[Stored data entries]
######
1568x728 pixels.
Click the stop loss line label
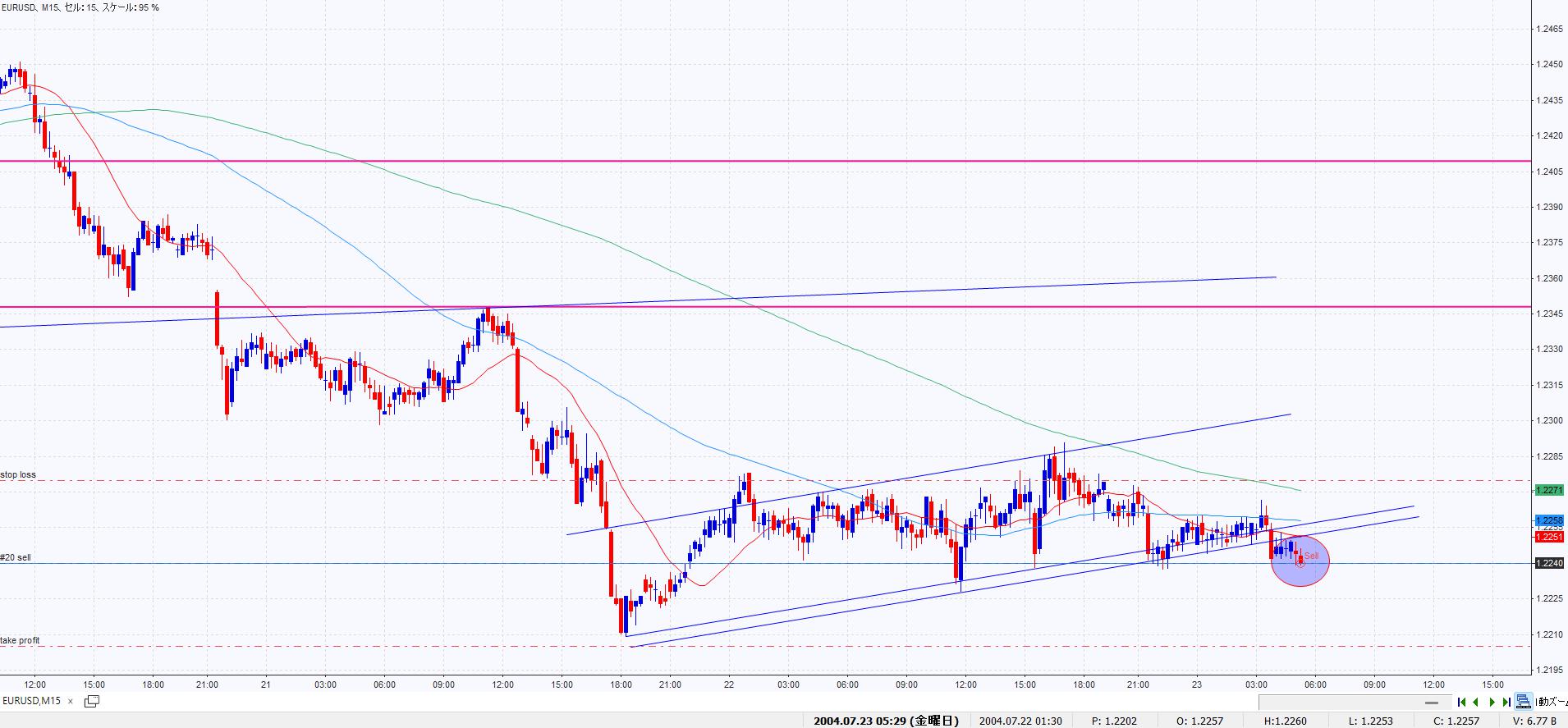coord(18,475)
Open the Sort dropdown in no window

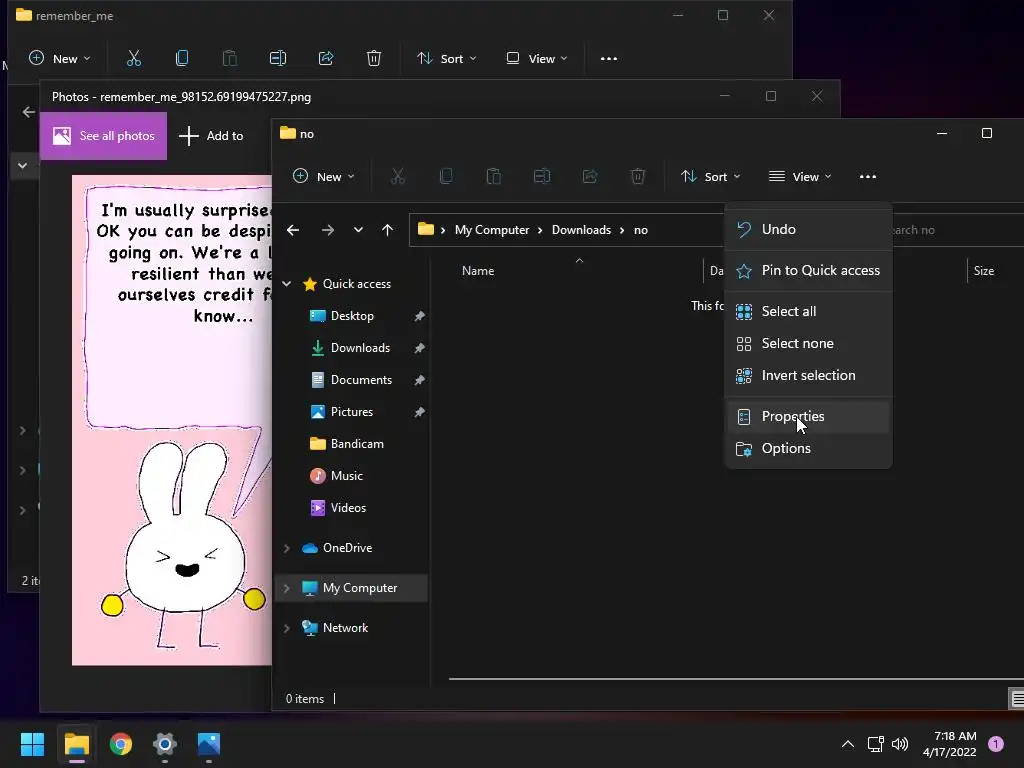pos(711,177)
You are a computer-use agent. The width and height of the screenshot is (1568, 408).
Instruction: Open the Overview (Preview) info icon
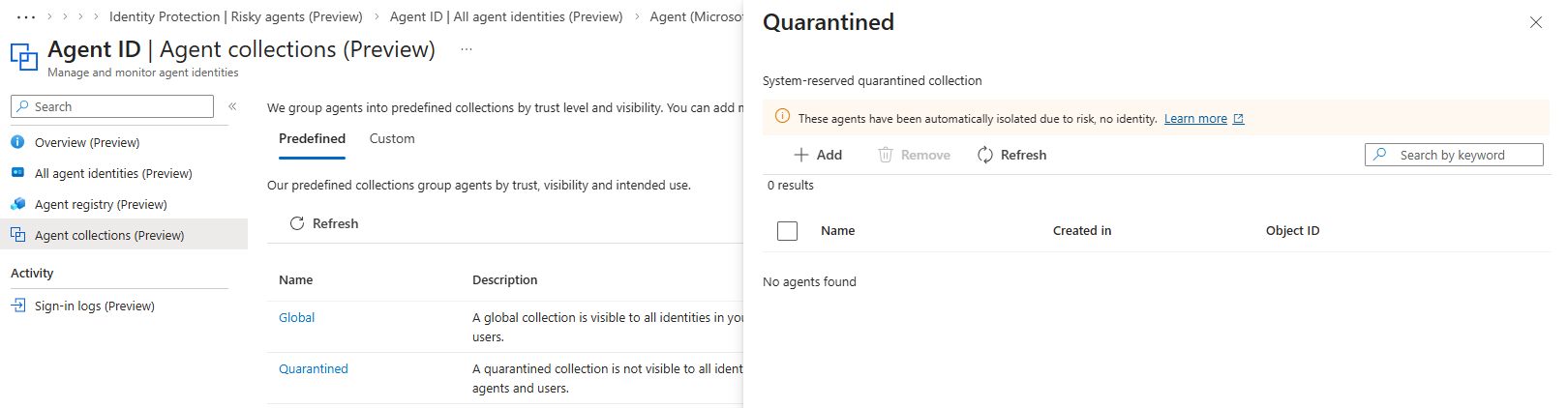17,142
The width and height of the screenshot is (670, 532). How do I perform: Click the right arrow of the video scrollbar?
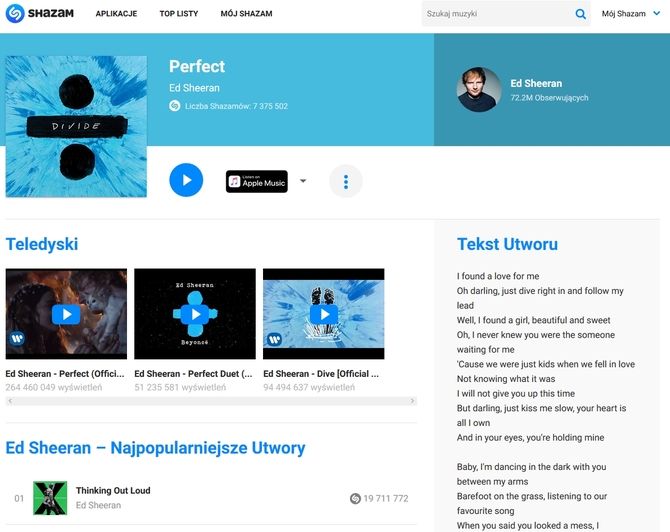412,401
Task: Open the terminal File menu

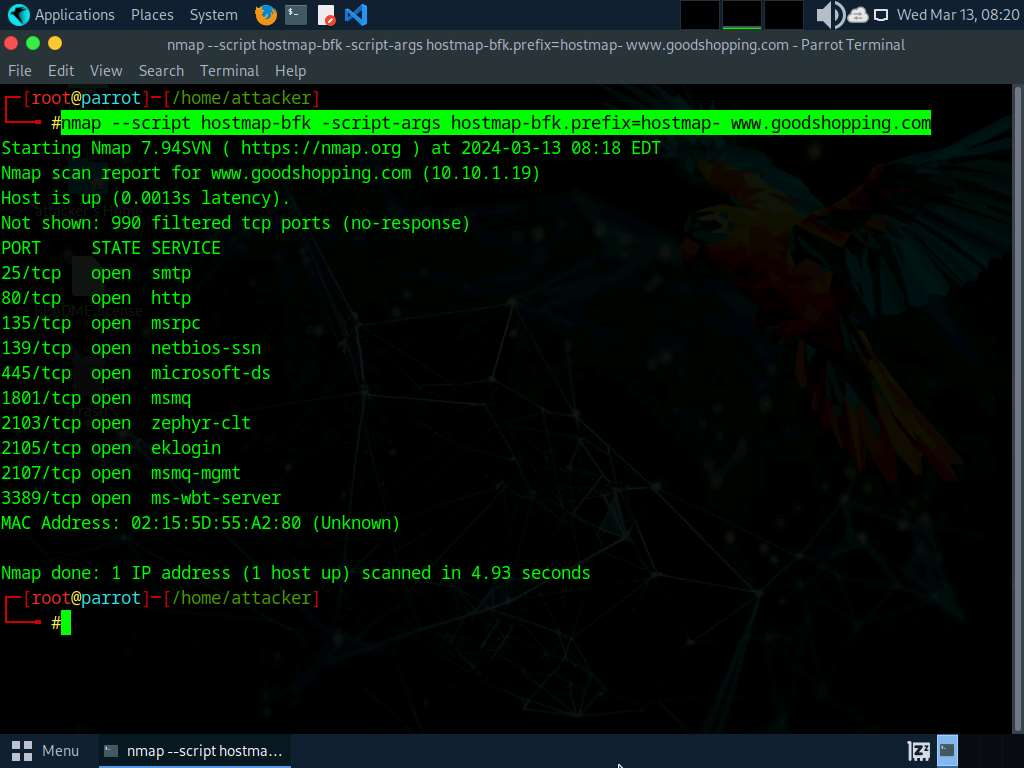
######
The lines from the one containing "The width and height of the screenshot is (670, 532)." through the last line of the data above are to be transcribed exactly, both included, with all pictures left out.

Exercise result:
The width and height of the screenshot is (670, 532). How do I perform: Click the right arrow of the video scrollbar?
412,401
Task: Open the terminal File menu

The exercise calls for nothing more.